Methods: Using the Healthcare Cost and Utilization Project Nationwide Readmissions Database, a retrospective analysis of surviving adult patients who underwent inpatient CRS from 2010-2014 was performed. The primary outcomes were 30-day risks of cause-specific readmissions, listed in Figure 1. A composite ‘any surgical indication’ variable was created to assess if the primary indication for surgery was also a cause for readmission. Using multivariable logistic regression, we assessed the direct effect of potential risk factors for readmission, including demographics, hospital characteristics, comorbidities, indication for CRS, and initial transfer status to the index hospital where the CRS was performed.

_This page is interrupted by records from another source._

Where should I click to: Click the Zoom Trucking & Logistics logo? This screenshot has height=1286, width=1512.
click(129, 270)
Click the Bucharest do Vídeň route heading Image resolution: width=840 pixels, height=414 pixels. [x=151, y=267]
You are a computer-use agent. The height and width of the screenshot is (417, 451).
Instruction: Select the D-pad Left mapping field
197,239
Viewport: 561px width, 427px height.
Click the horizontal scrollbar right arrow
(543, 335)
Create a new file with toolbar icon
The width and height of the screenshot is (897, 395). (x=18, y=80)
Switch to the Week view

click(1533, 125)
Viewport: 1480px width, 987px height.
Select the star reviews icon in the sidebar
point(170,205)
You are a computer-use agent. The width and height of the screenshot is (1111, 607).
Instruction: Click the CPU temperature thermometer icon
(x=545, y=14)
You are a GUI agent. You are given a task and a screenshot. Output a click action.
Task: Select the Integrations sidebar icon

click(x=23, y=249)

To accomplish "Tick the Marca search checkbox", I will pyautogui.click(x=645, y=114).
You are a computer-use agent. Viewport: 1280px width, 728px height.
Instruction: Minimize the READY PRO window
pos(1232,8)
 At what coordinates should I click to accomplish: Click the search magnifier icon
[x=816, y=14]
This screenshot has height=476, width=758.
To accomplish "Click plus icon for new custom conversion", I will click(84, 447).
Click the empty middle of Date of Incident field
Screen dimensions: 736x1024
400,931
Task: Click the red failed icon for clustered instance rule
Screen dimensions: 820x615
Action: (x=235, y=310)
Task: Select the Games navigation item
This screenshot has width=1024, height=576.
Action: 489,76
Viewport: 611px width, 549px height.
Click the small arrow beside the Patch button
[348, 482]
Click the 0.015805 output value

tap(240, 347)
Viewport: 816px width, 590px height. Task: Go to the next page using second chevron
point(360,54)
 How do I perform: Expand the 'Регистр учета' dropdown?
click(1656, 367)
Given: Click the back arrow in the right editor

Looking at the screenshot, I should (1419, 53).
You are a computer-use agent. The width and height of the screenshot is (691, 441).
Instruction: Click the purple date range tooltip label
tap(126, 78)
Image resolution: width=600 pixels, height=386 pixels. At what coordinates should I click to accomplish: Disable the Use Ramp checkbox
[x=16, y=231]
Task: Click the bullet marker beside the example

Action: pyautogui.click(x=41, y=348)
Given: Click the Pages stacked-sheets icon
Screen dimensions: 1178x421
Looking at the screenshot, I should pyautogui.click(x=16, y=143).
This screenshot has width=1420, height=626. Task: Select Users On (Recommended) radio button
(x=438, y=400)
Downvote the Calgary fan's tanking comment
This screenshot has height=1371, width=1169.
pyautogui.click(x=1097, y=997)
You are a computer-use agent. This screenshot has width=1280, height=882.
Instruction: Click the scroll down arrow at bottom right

Results: Total n=357,696 patients. The cause-specific rate of readmission was 7.1%, n=25269 (Figure 1). Primary indications for CRS were independent risk factors for readmission: relative to cancer, patients with IBD (OR 2.10, 95% CI 1.99, 2.22) and trauma (OR 1.24, 95% CI 1.08,1.43) were more likely to be readmitted, whereas patients with infectious indications (OR 0.74, 95% CI 0.72, 0.77) and non-infectious/vascular indications (OR 0.77, 95% CI 0.73, 0.81) were less likely to be readmitted. Patients treated at small hospitals were less likely to be readmitted (OR 0.94, 95% CI 0.90, 0.98) than patients treated at large hospitals. Treatment at a rural-nonteaching hospital compared to urban-teaching hospital, (OR 0.75, 95% CI 0.71, 0.79) decreased odds of readmission. Younger patient age, 18-34 years old compared to age 35-49 years old (OR1.13, 95% CI 1.05, 1.21), public primary insurance compared to private insurance (OR 1.27, 95% 1.22, 1.31), and multiple comorbidities were also significantly associated with increased odds of readmission. Two percent of patients were transferred from another hospital to the hospital where CRS was performed; this did not affect odds of 30-day readmission (OR 0.97, 95% CI 0.89, 1.06).
Conclusion: Preoperative considerations, such as primary indications for CRS, are important risk factors for readmission, but transfer status was not significant. At large, urban-teaching hospitals, where patients are at higher risk of readmission, targeting interventions towards patients between the ages 18-34, with public insurance, who have comorbidities, or whose primary indication for surgery is cancer, trauma, or IBD patients may reduce readmissions.